Building an enterprise Natural Language Search Engine with ElasticSearch and Facebook’s DrQA

06/17/2019 - 15:20 to 16:00

Kesselhaus

long talk (40 min)

Intermediate

Session abstract:

Modern search engines leverage Natural Language Processing (NLP) and Machine Learning (ML) to improve relevance of results. In this presentation, we focus on the specific field of ‘Enterprise Search’, whose primary goal is to make domain specific company data and documents readily accessible to employees to improve their productivity and promote collaboration. Indeed, any large organization produces vast amounts of documentation about their specific systems, technologies and processes. The question then is - “How can we speed up search-driven activities and enhance user experience for the enterprise?”

Facebook AI research team has developed and open sourced a tool to answer questions by reading Wikipedia articles, called DrQA (Chen, et al. 2017). DrQA is based on a 2-stage Q&A pipeline: (i) Retriever: retrieve the top-k relevant documents (pages), followed by (ii) Reader: determining the most relevant answer span among the retrieved documents (pages). We applied it on an enterprise use-case to search over machine manuals used by factory operators.

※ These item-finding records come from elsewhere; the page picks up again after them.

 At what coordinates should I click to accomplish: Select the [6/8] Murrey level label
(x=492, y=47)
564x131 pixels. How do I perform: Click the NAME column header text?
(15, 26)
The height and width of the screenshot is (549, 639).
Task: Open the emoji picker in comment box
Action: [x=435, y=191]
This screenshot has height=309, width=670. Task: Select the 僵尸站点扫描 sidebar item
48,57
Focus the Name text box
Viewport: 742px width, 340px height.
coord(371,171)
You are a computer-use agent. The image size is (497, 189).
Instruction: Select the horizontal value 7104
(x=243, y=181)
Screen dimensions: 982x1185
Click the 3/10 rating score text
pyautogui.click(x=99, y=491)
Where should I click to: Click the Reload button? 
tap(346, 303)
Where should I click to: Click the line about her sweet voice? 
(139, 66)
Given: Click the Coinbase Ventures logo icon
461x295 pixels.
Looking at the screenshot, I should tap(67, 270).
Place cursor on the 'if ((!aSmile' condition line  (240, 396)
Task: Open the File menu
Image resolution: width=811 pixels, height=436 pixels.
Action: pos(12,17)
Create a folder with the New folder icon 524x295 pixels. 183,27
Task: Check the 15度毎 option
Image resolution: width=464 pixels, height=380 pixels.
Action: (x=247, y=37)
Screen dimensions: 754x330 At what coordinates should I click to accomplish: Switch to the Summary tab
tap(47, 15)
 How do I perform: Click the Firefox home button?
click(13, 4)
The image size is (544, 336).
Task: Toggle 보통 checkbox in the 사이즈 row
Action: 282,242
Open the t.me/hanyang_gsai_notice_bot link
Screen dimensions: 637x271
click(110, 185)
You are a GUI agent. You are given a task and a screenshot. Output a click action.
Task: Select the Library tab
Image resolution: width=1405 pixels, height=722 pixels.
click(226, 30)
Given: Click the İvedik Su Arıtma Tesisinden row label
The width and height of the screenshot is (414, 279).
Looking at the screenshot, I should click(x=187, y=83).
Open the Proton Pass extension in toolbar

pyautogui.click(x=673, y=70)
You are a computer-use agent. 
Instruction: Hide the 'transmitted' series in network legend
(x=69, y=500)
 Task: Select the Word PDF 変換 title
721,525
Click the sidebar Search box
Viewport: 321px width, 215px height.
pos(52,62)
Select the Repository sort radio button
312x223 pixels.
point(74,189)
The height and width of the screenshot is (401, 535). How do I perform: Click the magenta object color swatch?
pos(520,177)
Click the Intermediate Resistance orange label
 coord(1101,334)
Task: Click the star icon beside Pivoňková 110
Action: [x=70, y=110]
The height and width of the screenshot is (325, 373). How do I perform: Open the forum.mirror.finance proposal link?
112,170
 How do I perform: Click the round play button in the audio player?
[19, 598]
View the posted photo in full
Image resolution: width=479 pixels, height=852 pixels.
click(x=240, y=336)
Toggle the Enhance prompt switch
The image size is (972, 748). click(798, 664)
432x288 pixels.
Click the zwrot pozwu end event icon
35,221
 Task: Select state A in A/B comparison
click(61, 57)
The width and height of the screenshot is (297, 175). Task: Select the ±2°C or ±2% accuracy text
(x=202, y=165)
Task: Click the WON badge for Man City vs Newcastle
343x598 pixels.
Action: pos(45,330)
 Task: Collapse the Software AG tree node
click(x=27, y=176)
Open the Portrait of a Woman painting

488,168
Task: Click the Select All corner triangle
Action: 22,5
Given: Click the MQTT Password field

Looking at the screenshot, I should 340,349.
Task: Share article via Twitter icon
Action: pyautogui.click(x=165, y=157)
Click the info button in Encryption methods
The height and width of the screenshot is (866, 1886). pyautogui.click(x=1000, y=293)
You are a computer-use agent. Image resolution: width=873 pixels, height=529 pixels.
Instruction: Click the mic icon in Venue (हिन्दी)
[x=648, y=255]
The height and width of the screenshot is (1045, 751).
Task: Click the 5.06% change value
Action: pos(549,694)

We present an architecture integrating ElasticSearch in the DrQA pipeline, which has been contributed upstream and is now available from the official DrQA github repository (https://github.com/facebookresearch/DrQA). The end result is a very scalable search engine that can be deployed on any document repository in your enterprise containing Microsoft Office docs, ppts, emails, pdf documents, etc. Simply point it to your ElasticSearch index and it will be able to provide ‘very precise’ answers based on your documents, thanks to the pre-trained Deep Learning Q&A model of DrQA. We discuss the learnings along the creation and the limitations of such an engine, e.g. scenarios where it excels by identifying precise answers and how it performs compared to a non-ML approach or a typical keyword based search.